By Livy Beaner // SWNS
The average American is willing to put themselves through two years of education to make a career switch.
That’s according to a new poll of 2,000 employed adults, where results showed that some respondents are willing to spend even longer upskilling.
Results revealed nearly one-quarter (24%) would be willing to do more than three years of training if it opened more doors in their career search.
While 33% of respondents are likely to switch jobs within the same sector, 26% of employees are looking to change careers entirely.
Perks like better pay (34%), being able to switch schedules (34%) and the opportunity for careers that weren’t around in their younger years (34%) are encouraging respondents to make the switch to a new sector.
On the other hand, respondents are concerned about not wanting to go back to an entry-level position (29%) and the potential costs (25%) associated with a career switch.
Furthermore, respondents are most interested in the technology (34%) and engineering (24%) sectors of STEAM.
Conducted by OnePoll on behalf of G-P (Globalization Partners), the survey sought to uncover respondents’ attitudes about their current job as well as what they’re looking for in the future – including their feelings about changing careers and professional development.
About four in five (79%) say they are happy with their current job — but maybe not happy enough, as 45% would consider putting in their two weeks if another offer came up.
Over two in five respondents said they’d happily take a pay cut just to do a job they’d enjoy more.
Two-thirds of employees even admit that their quality of work decreases when they aren’t happy at their job.
When asked what they’d change about their current job, the work model (34%), the industry they work in (33%) and their health care benefits (31%) scored the highest.
On the flip side, their favorite parts about their current job were the work itself (25%), their co-workers (24%) and their manager (23%).
“Employees are prioritizing what means the most to them – and that includes opportunities to reskill and learn something new,” said Richa Gupta, Chief Human Resources Officer at G-P. “Investing in their engagement, well-being and creating chances for professional development provide a positive path forward now and in the future.”
At the same time, respondents already have many transferable skills — problem-solving (40%), organizational skills (35%), decision-making (34%) and teamwork (34%) are strong suits they bring to the table.
The data also highlighted the importance of looking at what prospective employers offer if they were to make a switch, with more than half (52%) valuing collaboration and communication from upper management.
Others say things like tools for work improvement or enhancement (50%) and health care benefits (46%) can make or break their decision to join a company or organization.
“This data shows that most American workers are currently, and will continue to be, invested in their professional future,” said Bob Cahill, CEO of G-P. “People want to be prepared in times of change and ready for new opportunities and that includes considering new kinds of careers.
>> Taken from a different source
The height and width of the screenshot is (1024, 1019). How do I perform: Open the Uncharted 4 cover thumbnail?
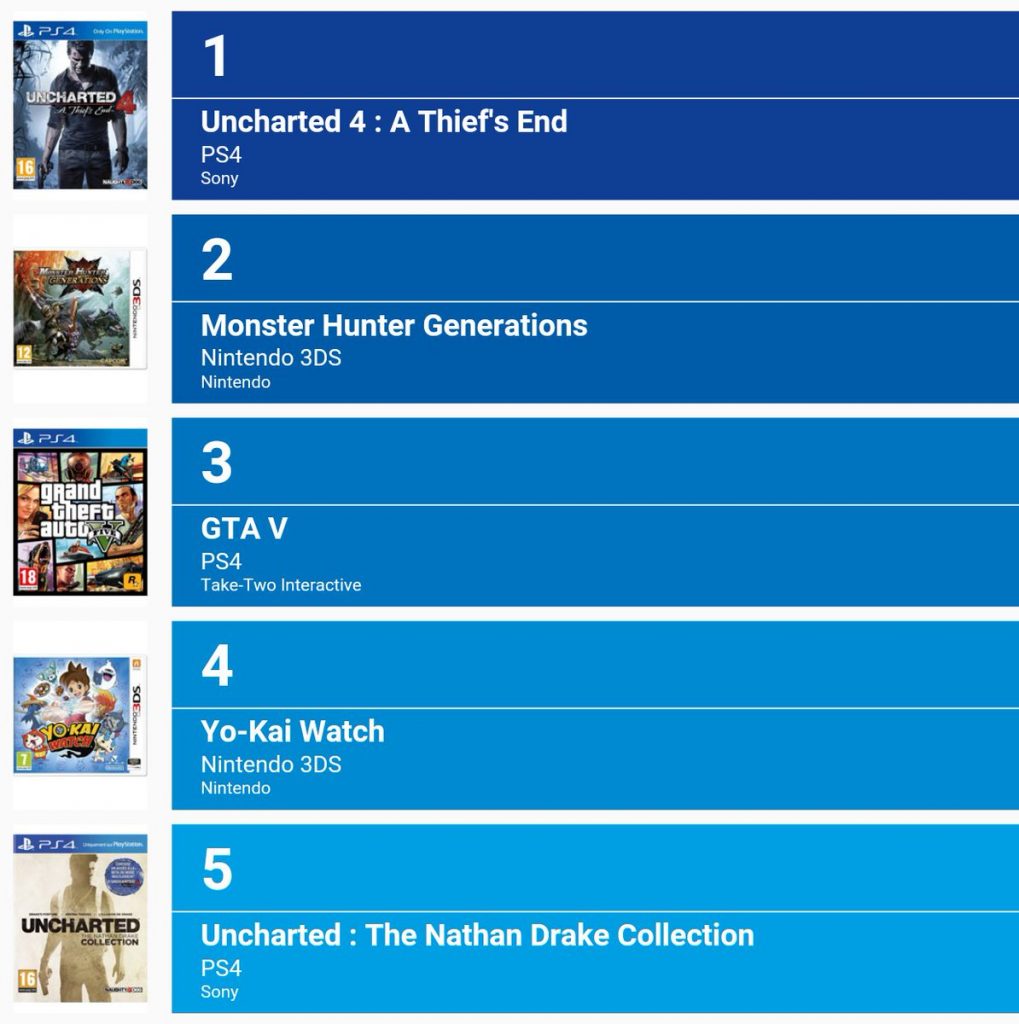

This is heightened by the fact that the global talent pool is undergoing a dramatic, unprecedented shift. If you factor in the possibility of hiring talent remotely and combine it with the willingness workers have to put in the time it takes to train and develop, employers have an opportunity to hire the team members they need for their hard to fill positions — particularly within the technology sector. This presents a clear opportunity for employers to think about how they recruit, hire and manage their workforce.”
This random double-opt-in survey of 2,000 employed Americans was commissioned by G-P (Globalization Partners) between October 19 and October 27, 2022. It was conducted by market research company OnePoll, whose team members are members of the Market Research Society and have corporate membership to the American Association for Public Opinion Research (AAPOR) and the European Society for Opinion and Marketing Research (ESOMAR).